Stored items:
————————
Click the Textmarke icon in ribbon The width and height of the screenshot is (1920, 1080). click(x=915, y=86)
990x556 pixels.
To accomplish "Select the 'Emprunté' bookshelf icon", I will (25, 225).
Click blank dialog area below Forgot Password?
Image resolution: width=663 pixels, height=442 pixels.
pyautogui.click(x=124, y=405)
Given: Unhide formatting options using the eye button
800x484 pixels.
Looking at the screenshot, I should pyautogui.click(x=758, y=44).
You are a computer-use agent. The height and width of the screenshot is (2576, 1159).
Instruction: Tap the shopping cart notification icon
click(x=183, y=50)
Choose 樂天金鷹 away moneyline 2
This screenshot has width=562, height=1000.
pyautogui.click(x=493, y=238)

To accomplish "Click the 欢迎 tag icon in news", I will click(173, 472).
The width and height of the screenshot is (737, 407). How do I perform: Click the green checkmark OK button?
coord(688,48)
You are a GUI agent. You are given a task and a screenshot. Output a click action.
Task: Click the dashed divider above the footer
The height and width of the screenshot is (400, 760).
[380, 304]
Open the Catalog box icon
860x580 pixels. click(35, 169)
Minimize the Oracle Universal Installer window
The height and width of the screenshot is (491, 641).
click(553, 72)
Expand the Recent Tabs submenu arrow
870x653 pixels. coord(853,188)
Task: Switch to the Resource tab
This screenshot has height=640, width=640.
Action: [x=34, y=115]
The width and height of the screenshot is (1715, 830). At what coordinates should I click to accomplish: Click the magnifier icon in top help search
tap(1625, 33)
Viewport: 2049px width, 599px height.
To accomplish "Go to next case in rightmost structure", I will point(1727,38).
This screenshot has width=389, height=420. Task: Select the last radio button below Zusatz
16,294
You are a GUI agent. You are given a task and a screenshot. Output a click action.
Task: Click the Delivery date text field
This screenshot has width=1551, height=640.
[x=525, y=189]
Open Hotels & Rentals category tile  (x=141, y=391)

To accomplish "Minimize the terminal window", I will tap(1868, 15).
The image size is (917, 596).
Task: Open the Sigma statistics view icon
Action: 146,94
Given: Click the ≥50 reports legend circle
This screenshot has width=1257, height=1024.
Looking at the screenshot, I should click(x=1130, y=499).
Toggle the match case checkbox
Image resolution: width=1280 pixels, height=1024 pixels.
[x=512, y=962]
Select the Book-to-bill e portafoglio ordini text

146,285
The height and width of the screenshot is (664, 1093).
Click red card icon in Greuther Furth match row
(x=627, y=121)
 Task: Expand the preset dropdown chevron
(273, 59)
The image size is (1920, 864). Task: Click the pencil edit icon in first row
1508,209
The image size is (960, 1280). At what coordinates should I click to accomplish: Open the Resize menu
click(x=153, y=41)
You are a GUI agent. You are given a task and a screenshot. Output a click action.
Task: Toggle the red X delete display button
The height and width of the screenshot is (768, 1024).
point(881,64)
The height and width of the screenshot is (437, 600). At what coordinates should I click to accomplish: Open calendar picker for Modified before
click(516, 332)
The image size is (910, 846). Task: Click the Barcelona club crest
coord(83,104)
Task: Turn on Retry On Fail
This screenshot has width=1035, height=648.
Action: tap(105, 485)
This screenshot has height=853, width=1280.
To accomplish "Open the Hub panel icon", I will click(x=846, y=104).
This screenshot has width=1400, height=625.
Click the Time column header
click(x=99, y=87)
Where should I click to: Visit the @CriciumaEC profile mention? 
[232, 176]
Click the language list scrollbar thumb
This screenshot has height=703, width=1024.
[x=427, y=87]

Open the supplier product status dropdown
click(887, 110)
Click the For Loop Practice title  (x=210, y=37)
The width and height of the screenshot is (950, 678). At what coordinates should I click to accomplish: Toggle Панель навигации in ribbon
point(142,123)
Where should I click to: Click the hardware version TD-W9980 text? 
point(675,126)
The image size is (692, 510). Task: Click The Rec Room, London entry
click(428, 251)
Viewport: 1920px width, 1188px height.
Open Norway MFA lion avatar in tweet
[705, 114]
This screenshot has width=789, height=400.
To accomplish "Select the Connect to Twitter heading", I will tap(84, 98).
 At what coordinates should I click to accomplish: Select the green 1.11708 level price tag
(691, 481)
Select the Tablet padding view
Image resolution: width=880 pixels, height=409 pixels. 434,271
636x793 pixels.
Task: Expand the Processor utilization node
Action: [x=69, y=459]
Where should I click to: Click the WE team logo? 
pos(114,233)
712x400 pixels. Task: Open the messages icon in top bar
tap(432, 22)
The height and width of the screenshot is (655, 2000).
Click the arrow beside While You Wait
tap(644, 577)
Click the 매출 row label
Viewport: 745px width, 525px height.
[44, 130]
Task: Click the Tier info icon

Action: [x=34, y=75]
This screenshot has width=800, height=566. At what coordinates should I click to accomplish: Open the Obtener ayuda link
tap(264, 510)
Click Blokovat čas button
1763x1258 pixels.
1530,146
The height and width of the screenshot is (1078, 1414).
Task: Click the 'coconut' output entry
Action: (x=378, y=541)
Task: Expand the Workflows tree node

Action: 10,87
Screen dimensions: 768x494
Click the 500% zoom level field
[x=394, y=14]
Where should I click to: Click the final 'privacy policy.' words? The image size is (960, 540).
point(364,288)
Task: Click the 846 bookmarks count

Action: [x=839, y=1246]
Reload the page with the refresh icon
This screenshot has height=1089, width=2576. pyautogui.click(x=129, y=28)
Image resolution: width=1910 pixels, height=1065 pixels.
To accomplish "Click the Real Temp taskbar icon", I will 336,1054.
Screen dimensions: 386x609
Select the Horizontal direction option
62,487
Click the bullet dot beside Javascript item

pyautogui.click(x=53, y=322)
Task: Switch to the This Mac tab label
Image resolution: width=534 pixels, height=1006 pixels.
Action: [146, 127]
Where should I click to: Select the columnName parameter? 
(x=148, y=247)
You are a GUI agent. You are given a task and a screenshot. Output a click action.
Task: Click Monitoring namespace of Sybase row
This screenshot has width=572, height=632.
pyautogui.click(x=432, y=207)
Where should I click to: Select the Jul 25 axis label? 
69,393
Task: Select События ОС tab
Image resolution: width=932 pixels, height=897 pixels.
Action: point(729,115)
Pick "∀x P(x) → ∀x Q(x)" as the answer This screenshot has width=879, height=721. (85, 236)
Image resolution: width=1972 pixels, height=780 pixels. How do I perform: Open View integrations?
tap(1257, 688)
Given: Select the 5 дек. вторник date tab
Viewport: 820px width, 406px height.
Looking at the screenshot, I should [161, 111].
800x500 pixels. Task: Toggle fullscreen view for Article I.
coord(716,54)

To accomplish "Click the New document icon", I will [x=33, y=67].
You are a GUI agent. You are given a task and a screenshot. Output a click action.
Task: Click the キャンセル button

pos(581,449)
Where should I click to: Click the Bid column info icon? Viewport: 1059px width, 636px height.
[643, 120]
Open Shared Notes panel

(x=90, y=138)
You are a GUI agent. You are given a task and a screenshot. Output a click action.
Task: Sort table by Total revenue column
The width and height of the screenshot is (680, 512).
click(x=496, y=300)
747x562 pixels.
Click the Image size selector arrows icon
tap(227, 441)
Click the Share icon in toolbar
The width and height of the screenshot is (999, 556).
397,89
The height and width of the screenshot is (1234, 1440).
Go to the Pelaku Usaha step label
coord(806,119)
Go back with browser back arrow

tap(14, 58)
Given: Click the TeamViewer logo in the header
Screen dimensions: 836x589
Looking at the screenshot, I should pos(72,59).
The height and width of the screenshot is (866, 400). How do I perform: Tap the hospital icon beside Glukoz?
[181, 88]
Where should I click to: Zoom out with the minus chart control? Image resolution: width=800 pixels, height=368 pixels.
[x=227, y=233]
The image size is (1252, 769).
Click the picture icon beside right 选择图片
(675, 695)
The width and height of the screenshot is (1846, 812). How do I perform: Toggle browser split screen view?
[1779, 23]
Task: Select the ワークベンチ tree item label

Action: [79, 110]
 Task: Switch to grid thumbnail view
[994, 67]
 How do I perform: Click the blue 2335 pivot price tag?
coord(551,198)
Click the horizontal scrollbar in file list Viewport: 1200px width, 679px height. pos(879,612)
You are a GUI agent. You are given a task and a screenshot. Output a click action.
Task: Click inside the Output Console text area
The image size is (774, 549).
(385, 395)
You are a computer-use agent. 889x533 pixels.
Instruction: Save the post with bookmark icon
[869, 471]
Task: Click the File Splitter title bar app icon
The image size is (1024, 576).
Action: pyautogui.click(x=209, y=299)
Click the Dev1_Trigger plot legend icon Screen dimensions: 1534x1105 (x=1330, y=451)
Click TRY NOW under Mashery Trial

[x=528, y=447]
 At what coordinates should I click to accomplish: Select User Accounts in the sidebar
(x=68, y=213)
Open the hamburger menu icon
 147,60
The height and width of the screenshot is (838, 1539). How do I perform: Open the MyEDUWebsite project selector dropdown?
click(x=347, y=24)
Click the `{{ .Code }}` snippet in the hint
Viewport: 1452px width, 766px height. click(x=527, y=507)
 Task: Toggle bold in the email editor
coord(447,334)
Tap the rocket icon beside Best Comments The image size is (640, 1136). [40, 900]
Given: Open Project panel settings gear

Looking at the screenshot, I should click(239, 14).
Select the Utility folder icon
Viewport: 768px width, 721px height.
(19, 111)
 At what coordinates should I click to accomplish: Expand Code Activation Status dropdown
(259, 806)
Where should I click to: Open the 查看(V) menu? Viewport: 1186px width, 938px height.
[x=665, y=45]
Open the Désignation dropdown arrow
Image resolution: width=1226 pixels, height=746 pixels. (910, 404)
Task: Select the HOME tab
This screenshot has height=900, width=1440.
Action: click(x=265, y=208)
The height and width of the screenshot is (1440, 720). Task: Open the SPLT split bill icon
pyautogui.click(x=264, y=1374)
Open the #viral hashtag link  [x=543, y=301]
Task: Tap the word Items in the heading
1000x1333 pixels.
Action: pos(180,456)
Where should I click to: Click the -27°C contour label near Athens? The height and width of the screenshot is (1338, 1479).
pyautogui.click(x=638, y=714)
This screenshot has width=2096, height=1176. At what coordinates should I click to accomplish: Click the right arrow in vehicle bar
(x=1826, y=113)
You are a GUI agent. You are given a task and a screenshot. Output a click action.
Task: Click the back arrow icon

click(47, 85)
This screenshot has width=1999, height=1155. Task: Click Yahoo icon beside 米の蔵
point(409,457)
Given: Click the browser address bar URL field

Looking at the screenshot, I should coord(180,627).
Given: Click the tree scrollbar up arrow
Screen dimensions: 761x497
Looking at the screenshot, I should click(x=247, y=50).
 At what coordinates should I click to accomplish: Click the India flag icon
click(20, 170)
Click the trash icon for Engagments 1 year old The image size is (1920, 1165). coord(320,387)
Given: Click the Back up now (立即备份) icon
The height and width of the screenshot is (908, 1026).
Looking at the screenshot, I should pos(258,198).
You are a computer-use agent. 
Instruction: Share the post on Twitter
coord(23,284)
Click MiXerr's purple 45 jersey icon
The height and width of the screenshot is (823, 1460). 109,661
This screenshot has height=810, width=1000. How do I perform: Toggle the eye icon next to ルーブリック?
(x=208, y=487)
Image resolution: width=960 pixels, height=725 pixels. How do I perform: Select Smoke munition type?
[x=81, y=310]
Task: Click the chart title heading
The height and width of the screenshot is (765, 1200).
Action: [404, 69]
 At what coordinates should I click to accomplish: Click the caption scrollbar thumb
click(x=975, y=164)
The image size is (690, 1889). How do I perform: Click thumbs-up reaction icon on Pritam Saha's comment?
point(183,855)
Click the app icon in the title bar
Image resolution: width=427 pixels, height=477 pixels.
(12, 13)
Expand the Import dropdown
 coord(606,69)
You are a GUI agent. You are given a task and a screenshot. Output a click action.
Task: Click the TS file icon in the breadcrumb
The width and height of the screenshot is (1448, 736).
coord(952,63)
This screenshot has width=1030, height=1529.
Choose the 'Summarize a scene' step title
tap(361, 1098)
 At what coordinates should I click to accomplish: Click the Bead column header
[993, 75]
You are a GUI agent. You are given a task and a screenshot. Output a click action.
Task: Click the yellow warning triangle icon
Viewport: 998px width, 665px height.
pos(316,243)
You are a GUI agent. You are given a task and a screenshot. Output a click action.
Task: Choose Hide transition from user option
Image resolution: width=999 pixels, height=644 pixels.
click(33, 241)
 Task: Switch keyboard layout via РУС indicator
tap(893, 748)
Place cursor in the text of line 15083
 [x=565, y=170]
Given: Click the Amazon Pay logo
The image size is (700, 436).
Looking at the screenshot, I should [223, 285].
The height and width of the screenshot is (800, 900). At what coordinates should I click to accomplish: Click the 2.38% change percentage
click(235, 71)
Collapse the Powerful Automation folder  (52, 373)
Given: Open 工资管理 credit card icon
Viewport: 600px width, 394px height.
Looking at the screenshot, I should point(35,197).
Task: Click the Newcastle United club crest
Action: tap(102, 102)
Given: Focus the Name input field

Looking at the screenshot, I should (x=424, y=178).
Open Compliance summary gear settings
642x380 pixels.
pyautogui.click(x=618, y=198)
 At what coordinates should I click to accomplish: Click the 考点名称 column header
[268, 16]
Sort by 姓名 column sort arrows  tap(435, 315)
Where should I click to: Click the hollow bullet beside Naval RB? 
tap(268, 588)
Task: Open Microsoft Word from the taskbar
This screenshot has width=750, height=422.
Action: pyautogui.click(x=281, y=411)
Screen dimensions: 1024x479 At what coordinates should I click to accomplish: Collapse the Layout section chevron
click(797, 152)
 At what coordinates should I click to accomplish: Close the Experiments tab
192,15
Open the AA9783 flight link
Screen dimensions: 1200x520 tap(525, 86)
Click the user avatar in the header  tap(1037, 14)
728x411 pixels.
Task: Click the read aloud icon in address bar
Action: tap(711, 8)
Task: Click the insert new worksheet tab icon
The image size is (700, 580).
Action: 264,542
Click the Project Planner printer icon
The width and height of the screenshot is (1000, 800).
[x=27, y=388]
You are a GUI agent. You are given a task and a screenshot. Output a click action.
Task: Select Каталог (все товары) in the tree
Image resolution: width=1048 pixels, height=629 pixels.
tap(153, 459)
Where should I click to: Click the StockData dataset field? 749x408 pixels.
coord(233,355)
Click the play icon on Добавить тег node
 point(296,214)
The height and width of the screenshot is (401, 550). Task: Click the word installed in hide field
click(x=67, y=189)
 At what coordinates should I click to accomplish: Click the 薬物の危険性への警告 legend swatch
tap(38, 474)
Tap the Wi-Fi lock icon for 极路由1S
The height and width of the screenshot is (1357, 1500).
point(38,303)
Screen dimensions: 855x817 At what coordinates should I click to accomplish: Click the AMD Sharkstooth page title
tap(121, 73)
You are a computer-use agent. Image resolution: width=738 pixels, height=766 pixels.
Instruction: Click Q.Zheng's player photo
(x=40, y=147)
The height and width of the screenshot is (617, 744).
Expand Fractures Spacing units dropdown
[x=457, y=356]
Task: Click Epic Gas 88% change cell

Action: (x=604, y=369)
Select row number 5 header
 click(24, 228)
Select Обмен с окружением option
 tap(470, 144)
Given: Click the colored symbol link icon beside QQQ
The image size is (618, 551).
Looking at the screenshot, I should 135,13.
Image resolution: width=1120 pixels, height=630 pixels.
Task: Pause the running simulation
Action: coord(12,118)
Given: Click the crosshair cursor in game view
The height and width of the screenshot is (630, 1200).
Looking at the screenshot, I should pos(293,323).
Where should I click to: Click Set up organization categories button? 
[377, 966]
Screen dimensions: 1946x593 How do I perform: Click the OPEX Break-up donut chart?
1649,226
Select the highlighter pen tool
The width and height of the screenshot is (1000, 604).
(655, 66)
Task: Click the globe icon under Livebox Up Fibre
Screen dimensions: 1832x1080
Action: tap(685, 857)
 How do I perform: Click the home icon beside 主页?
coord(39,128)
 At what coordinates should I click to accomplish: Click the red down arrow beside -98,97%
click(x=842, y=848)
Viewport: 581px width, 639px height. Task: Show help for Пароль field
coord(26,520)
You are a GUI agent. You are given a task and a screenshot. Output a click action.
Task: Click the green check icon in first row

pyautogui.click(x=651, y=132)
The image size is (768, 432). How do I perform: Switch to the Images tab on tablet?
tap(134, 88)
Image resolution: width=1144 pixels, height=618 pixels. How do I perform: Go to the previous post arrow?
————————
Set down again, word for word, the stretch of records from the line with "This screenshot has height=810, width=1000." to the line with "Task: Choose Hide transition from user option", both of those lines included.

*RESPONSE AREA*
This screenshot has height=810, width=1000. How do I perform: Toggle the eye icon next to ルーブリック?
(x=208, y=487)
Image resolution: width=960 pixels, height=725 pixels. How do I perform: Select Smoke munition type?
[x=81, y=310]
Task: Click the chart title heading
The height and width of the screenshot is (765, 1200).
Action: [404, 69]
 At what coordinates should I click to accomplish: Click the caption scrollbar thumb
click(x=975, y=164)
The image size is (690, 1889). How do I perform: Click thumbs-up reaction icon on Pritam Saha's comment?
point(183,855)
Click the app icon in the title bar
Image resolution: width=427 pixels, height=477 pixels.
(12, 13)
Expand the Import dropdown
 coord(606,69)
You are a GUI agent. You are given a task and a screenshot. Output a click action.
Task: Click the TS file icon in the breadcrumb
The width and height of the screenshot is (1448, 736).
coord(952,63)
This screenshot has width=1030, height=1529.
Choose the 'Summarize a scene' step title
tap(361, 1098)
 At what coordinates should I click to accomplish: Click the Bead column header
[993, 75]
You are a GUI agent. You are given a task and a screenshot. Output a click action.
Task: Click the yellow warning triangle icon
Viewport: 998px width, 665px height.
pos(316,243)
You are a GUI agent. You are given a task and a screenshot. Output a click action.
Task: Choose Hide transition from user option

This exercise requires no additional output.